Rich people in the U.S. are living longer than poor people. But underserved groups often have higher life expectancies in wealthy cities, demonstrating that the vicious trend can be broken, a new study concluded.
A report published in The Journal of the American Medical Association found that the rich are living longer regardless of where they settle down. The richest men in America live 15 years longer than the poorest men, and the most affluent women live a decade more than the poorest women.
But the length of a poor person’s life in the U.S. is heavily determined by their zip code, the study found.
The researchers analyzed data from 1.4 billion anonymous earnings and mortality records from 1999 to 2014.
They found that giving more money to poor people and increasing their access to health care isn’t “strongly associated” with higher life expectancies, as might be expected. Rather, exposing underserved people to programs that encourage healthy behaviors, like exercising and quitting smoking, significantly increases longevity.
Poorer people have the lowest life expectancy in Nevada. It’s highest in New York, California and Vermont.
For example, a poor person in New York is expected to live six years longer than a poor person in Detroit.
Some experts say it’s New York’s nutrition and health policies that have helped improve longevity.
Mayor Michael Bloomberg was both lauded and loathed for implementing such policies. He called for including calories on menus and enforcing higher taxes on cigarettes, The Washington Post pointed out
"It's no coincidence that New York City banned trans fats," David Cutler, Harvard economist and co-author of the study, told The Post. "New York is a very rich city. People there feel like, 'Look, socially it’s not doing anything for us, we know it’s harmful. Why not get rid of it?'"
San Francisco has done its part by banning smoking in businesses, restaurants and other public places. It’s also developed parks and bike lanes, which promote exercise, and poured money into wellness programs, like the Center for Youth Wellness, which helps low-income youth grapple with the “toxic stress,” they’re exposed to.
Such programs rarely exist for poor people outside of affluent cities.
Lacking mental health treatment is one of the reasons why poor people often make "bad choices," Linda Tirado, an activist, outlined in a 2013 essay that went viral.
“Nobody gives enough thought to depression,” Tirado wrote in her blog post. “You have to understand that we know that we will never not feel tired. We will never feel hopeful. We will never get a vacation. Ever. We know that the very act of being poor guarantees that we will never not be poor. It doesn’t give us much reason to improve ourselves. We don’t apply for jobs because we know we can’t afford to look nice enough to hold them.”
However, smaller cities are just as capable of developing programs that foster healthier lifestyles for poor people.
Life expectancy rates for low-income residents in Birmingham, Ala., for example, rose from 2001 to 2014.
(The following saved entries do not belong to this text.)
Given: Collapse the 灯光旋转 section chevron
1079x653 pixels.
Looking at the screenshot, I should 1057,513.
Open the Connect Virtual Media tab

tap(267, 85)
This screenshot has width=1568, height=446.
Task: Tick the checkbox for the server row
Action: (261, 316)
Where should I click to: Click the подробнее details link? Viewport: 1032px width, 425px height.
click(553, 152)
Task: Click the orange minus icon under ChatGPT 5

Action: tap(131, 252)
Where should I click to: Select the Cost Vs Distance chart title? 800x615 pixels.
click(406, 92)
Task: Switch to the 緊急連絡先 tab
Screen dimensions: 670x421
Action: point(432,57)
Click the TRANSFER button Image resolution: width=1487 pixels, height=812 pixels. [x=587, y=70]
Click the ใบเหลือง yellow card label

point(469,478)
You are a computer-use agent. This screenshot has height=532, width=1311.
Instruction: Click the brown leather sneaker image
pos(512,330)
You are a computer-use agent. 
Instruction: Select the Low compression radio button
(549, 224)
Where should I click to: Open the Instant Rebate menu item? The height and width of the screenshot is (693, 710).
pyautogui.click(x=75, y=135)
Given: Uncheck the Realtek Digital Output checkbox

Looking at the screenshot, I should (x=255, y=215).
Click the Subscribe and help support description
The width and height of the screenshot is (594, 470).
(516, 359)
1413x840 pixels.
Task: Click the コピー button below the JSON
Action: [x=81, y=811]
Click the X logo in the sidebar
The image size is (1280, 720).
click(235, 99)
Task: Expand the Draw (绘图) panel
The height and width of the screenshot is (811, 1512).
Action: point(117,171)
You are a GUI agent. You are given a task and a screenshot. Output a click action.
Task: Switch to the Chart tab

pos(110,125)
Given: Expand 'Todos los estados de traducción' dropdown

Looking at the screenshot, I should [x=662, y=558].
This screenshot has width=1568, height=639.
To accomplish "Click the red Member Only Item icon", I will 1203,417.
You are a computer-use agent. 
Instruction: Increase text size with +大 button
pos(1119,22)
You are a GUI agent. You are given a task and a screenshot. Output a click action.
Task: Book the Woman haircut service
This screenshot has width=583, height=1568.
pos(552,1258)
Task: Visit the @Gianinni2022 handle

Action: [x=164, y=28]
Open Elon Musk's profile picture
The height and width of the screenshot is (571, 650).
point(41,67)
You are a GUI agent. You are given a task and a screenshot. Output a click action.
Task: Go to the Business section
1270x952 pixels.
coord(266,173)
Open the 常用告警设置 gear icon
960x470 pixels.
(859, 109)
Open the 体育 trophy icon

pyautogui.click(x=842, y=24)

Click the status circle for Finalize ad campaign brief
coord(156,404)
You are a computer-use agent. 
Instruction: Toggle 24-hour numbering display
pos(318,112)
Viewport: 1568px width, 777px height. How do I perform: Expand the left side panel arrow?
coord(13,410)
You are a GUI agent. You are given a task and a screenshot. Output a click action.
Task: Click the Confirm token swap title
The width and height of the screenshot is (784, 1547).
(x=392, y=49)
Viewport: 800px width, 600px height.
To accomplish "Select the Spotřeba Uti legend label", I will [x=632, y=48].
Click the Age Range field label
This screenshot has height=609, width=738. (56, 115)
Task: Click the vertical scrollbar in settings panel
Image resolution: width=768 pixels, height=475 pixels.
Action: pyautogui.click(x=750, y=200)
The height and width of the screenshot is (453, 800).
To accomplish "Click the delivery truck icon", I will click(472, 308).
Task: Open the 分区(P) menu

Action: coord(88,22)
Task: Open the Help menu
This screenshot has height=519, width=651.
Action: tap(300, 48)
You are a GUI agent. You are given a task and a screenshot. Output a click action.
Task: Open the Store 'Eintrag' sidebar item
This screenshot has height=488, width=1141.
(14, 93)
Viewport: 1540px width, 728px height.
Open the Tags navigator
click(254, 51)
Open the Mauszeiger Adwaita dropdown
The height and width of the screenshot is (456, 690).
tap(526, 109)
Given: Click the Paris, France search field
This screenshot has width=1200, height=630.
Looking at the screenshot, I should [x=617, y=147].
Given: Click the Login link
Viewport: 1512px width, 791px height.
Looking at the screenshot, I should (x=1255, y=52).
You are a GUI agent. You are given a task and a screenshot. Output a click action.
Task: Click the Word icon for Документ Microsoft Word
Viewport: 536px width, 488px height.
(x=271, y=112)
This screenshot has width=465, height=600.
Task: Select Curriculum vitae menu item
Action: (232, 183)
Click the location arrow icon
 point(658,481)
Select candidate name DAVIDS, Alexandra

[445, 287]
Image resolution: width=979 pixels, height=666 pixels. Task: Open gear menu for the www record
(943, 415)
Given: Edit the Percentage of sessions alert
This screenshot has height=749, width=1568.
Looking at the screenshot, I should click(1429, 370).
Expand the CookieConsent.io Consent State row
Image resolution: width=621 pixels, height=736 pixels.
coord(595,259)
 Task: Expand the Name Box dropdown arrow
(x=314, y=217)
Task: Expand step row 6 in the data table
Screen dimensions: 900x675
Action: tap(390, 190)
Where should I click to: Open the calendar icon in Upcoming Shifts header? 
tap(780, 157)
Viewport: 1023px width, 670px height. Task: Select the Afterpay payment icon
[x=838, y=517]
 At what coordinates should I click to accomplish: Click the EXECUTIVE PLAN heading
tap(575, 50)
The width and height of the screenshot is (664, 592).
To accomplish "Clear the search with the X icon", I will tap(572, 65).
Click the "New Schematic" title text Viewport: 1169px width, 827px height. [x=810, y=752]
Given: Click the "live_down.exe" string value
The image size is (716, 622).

In the late ‘90s and early 2000s, the county opened clinics in poorer neighborhoods that provide vaccinations and mammograms, The New York Times reported. It’s banned smoking in restaurants and workplaces and with the help of philanthropic funds, the county has developed campaigns to encourage people to get healthier. And a portion of local taxes funds hospital care for people who can’t afford it.
The authors noted that while some of the statistics are bleak, they shouldn’t be discouraging.
Government leaders should look toward the areas that have had improved figures and recreate those programs.
“Our findings show that disparities in life expectancy are not inevitable,” the report concluded. “There are cities throughout America — from New York to San Francisco to Birmingham, AL — where gaps in life expectancy are relatively small or are narrowing over time. Replicating these successes more broadly will require targeted local efforts, focusing on improving health behaviors among the poor.”